DATA PROVIDED:
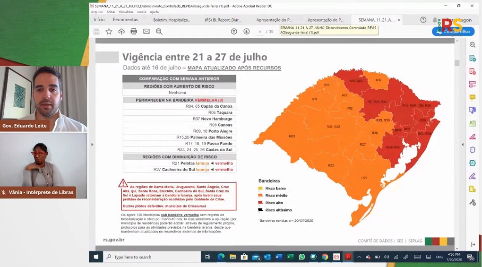This screenshot has height=267, width=482.
Task: Show hidden system tray icons chevron
Action: (x=359, y=257)
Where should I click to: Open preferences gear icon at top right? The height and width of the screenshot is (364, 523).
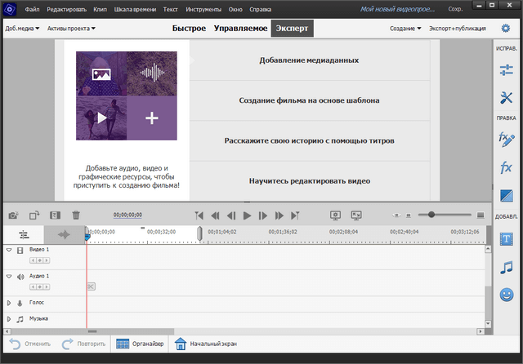point(505,29)
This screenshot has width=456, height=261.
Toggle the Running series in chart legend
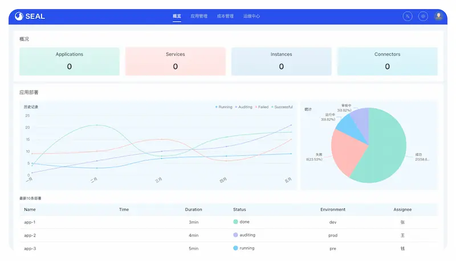pyautogui.click(x=223, y=107)
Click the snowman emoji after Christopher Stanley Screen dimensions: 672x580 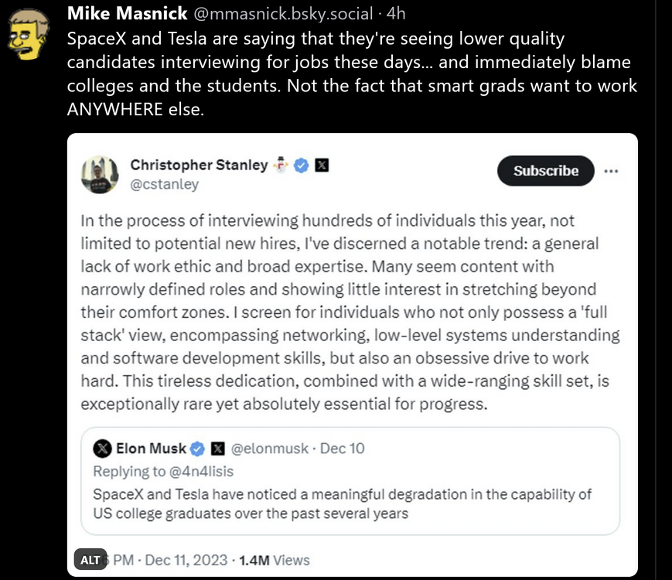pos(281,165)
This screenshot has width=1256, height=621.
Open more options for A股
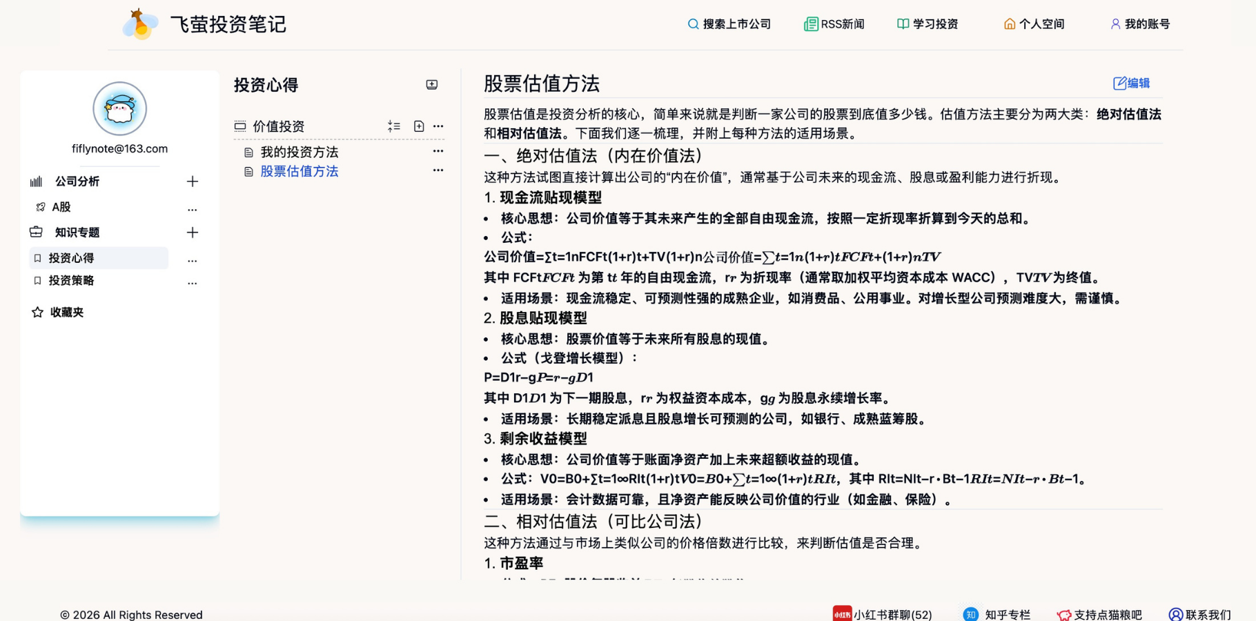(193, 209)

ACTIVITY:
All lines from the one containing "This screenshot has width=1256, height=621." through the end of the entries, both ends included, should be written out exactly, with no pictures.

COMPLETED EXERCISE:
This screenshot has width=1256, height=621.
Open more options for A股
(193, 209)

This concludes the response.